The space shortage in vessels and the high freight rates, however, may not sustain for long. But markets once lost will go to more competitive China or Vietnam.
For long-term national interests, India should compensate its exporters for the loss.
Costly logistics, getting costlier
Exporting is not an easy option in India. Leaving aside known hurdles before manufacturing, costly but unreliable logistics is a major cost escalator.
Together with the high cost of finance, it makes Indian exports uncompetitive in the global market.
The results are before our eyes. India is the world’s largest cotton producer but a laggard in textile exports. China meets part of its cotton requirements from India and holds the top position in textile exports.
Between 2011 and 2020, India’s total exports remained stagnant at around $300 billion. During the same period, Vietnam’s exports increased three-fold from $96 billion to $281 billion, higher than India’s $275 billion.
There is no quick remedy to this problem. The average speed of cargo movement in road or rail is behind China. The average size of trucks is smaller. Double stacking of containers is still a dream in both rail and road. There is no way you can do double-stacking, till the old overhead structures are replaced by new ones.
Leave aside developed economies like Australia; even a poor Myanmar, uses better trucks.
An inefficient monopoly, called Indian Railways, is making industrial development in the hinterlands difficult. From Varanasi or Kanpur, exporters send containers by truck to Nhava Sheva port, covering nearly 1,300 km.
Road freight is costlier. But it's more reliable. Rail doesn’t run scheduled services. They will wait for the pile to get bigger enough to fill a rake or other such considerations.
No one cares if the exporter ends up losing money for delayed delivery to the customer or ends up paying demurrages to the shipping liner for the slow turnaround of the container.

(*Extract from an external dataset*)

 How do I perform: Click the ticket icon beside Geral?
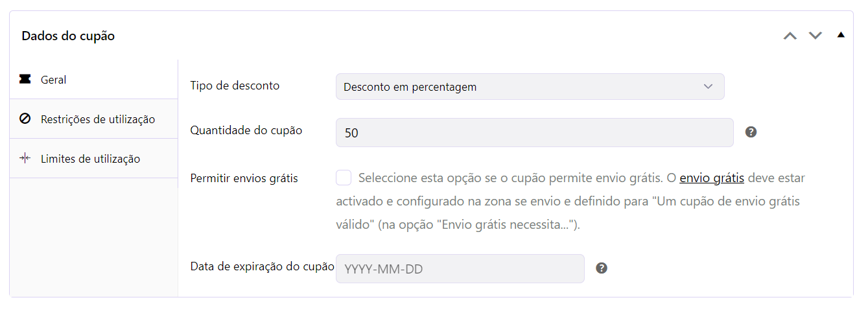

Business depends on trust and trust comes from reliability. In India, logistics is unreliable. The exporter tries to cover that up by making the schedule longer, holding more stock in transit, thereby blocking his working capital.
For a country where interest rates are higher than exporting nations like China, blocking working capital is exorbitantly costly. The disruptions in the shipping industry came as an added cost and the exporter is now out of breadth.
Logistics Policy needed
India doesn’t have any quick remedy to the space shortage in shipping. According to the grapevine, China is unofficially forcing its flag bearing vessels to pick up Chinese cargo.

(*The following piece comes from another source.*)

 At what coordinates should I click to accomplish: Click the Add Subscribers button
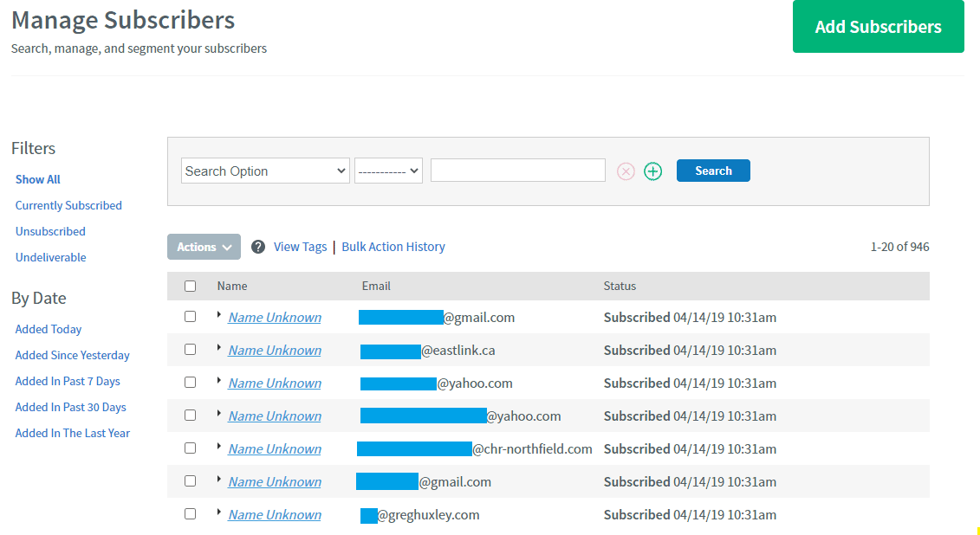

India doesn’t even have that option as there are very few vessels with an Indian flag. The Narendra Modi government is pushing this agenda with all sincerity. Time will tell if it is successful.

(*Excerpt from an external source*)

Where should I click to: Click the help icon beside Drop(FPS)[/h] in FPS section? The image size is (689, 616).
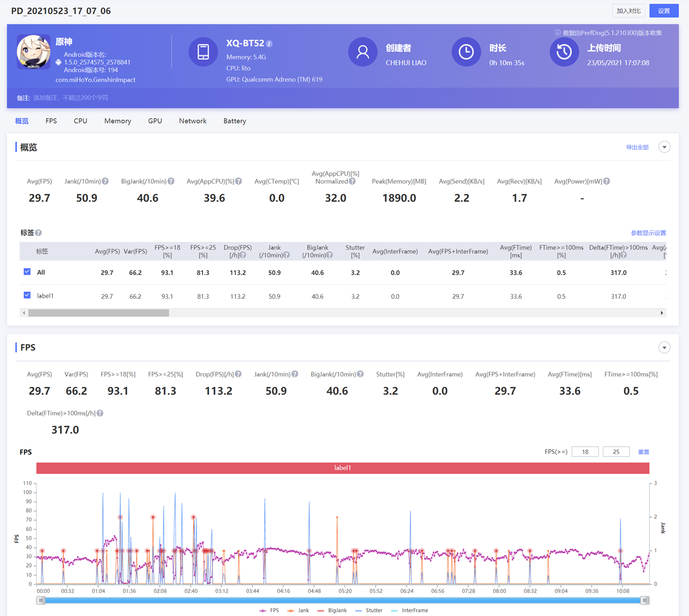[x=238, y=374]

The dependence on foreign transshipment ports is proving costly. Due to the rush in US-China traffic, mother vessels are calling on such ports less frequently. Given the growing Chinese dominance in Sri Lanka, the disruption is an eye-opener to potential strategic hurdles of the future.
India is now keen to have its own transshipment port, but once again, that’s a long-term affair and needs dogged persuasion.
The need of the hour is a long-term vision on logistics that will tie all loose ends. The government announced the move to draft the Logistics Policy in June last year.
However, the policy is still awaiting finalisation. Hopefully, it will now be taken up in right earnest. We cannot control global disruptions, but efficiency at home will give us an extra edge in such situations.